On Frampton and in concert, “Penny for Your Thoughts” dovetails into “(I’ll Give You) Money.” The stomping mid-tempo rocker is the record's hardest-hitting song, with grimy riffs and squealing fills that hearken back to the guitarist’s Humble Pie days. By the song’s end, Frampton’s double-tracked guitars have gone spinning off into spiraling riffs over a thundering drum pattern that recalls Led Zeppelin’s “When the Levee Breaks.” During a soundcheck at Wollman Skating Rink in Central Park in New York, Frampton came up with the song’s main riff, he told Bosso. “I started playing it and people were pretty blown away, so I knew I had something.”

But the best two songs on Frampton would soon become more famous. On “Show Me the Way,” Frampton’s talkbox seems distant from the rest of the song, his vocals feel more forced and the production is more cluttered with the talkbox popping in and unexpected. None of this detracts from the power of the tune. Acoustic guitar textures dovetail into electric riffs and talkbox tearaways. It’s a cascading string of pleasures, where every section of the song is a hook.
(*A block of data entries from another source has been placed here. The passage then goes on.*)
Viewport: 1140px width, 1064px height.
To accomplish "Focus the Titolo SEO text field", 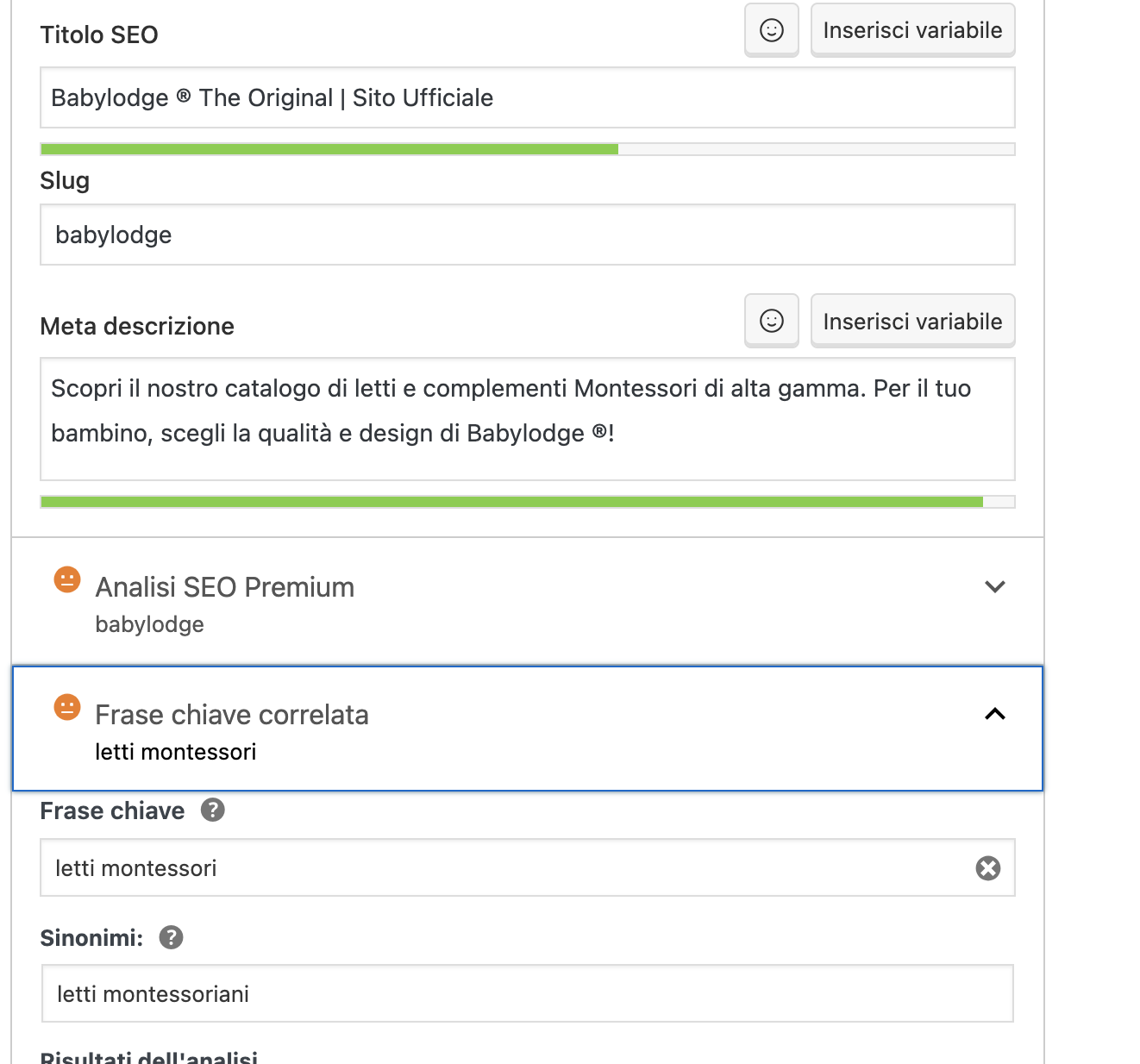I will coord(528,97).
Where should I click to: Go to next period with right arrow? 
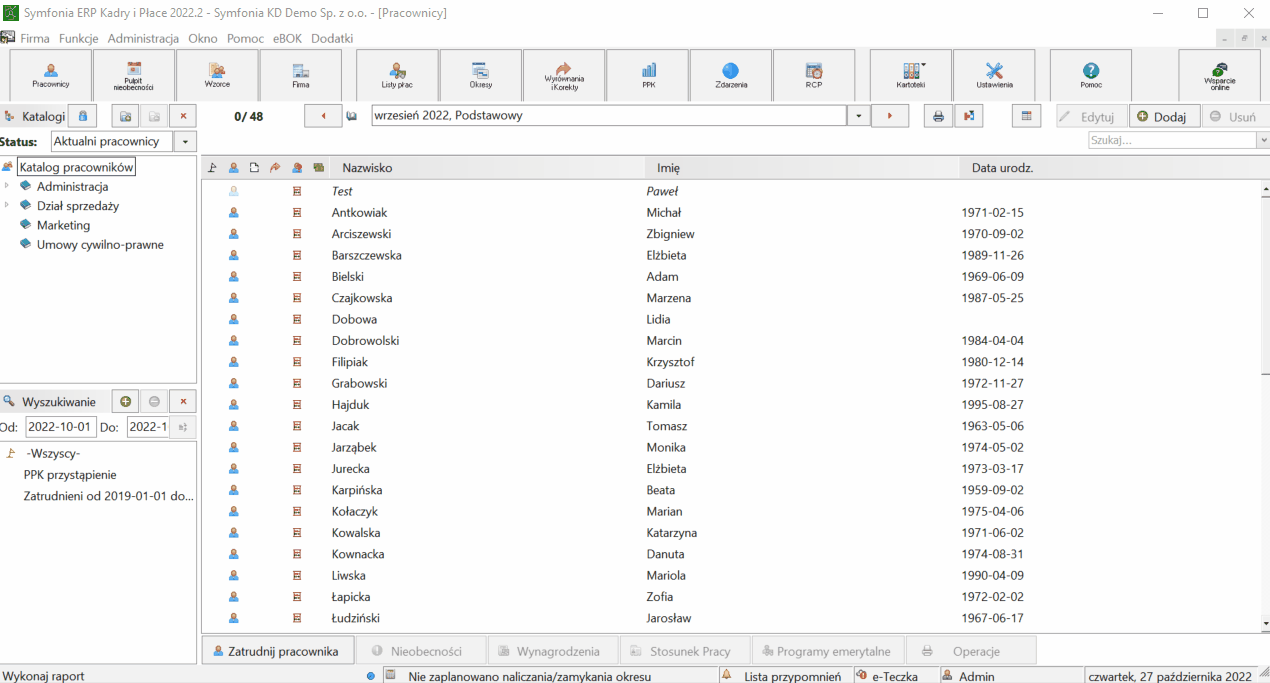[x=890, y=116]
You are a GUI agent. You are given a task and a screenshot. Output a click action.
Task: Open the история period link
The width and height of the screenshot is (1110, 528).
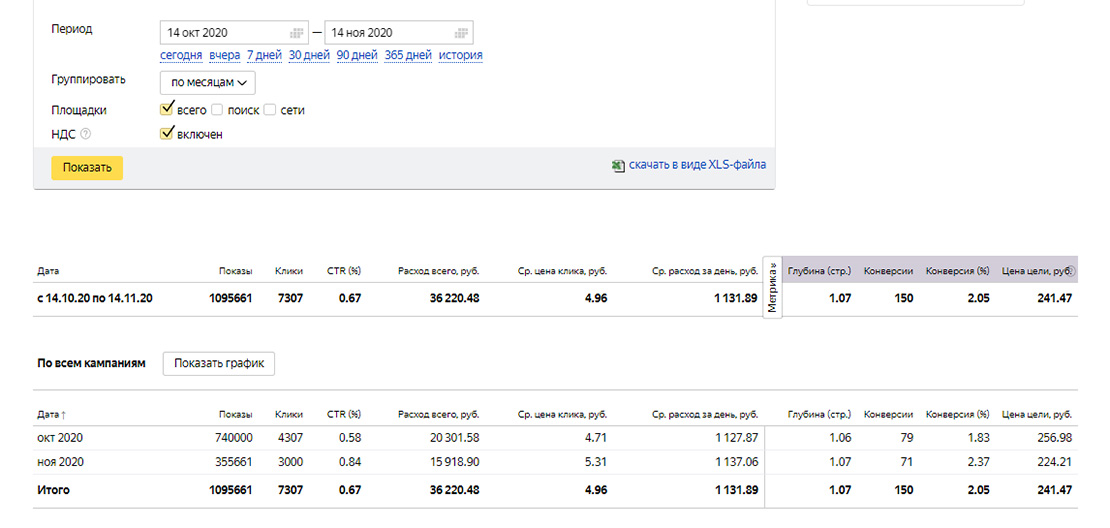[461, 55]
“Show Me the Way” was surpassed in cultural cachet by “Baby, I Love Your Way.” Frampton’s jangling, strutting guitar interpolates plangent fanning strums as a hooky verse tumbles into and even catchier chorus. Harmonized sustained notes thread through the melody as the song culminates in a gently pinwheeling solo. It’s easy to hear why this song, above all others by Frampton, became the songbook standard.

Although "Show Me the Way," "Baby, I Love Your Way" and "(I'll Give You) Money" continued his lack of success on the singles chart, Frampton managed to hit No. 32 on the album chart, easily his best placement to date.

To tour for the new album, Frampton and Siomos went on the road with guitarist-keyboardist Bob Mayo and bassist Stanley Sheldon. This is the band that recorded Frampton Comes Alive! at a series of summer and fall 1975 shows at Winterland in San Francisco, the Long Island Arena in Commack, N.Y. and on the SUNY Plattsburgh campus in Plattsburgh, N.Y.

That record finally broke Frampton, selling 8 million copies and delivering three Top 20 singles, including "Show Me the Way" and "Baby, I Love Your Way." But because of some poor decisions, such as starring in the misbegotten film adaptation of the BeatlesSgt. Pepper’s Lonely Hearts Club Band, Frampton could not sustain the success spawned by his live double-disc behemoth.

Frampton has joked that when his time comes, obituaries will lead with Frampton Comes Alive!, along with a variation on the title “Frampton Drops Dead!,” it’s clear the guitarist has made peace with capturing his distinct brand of lightning in a bottle – one of the biggest-selling live albums of all time, and the studio album that paved the way for its runaway success.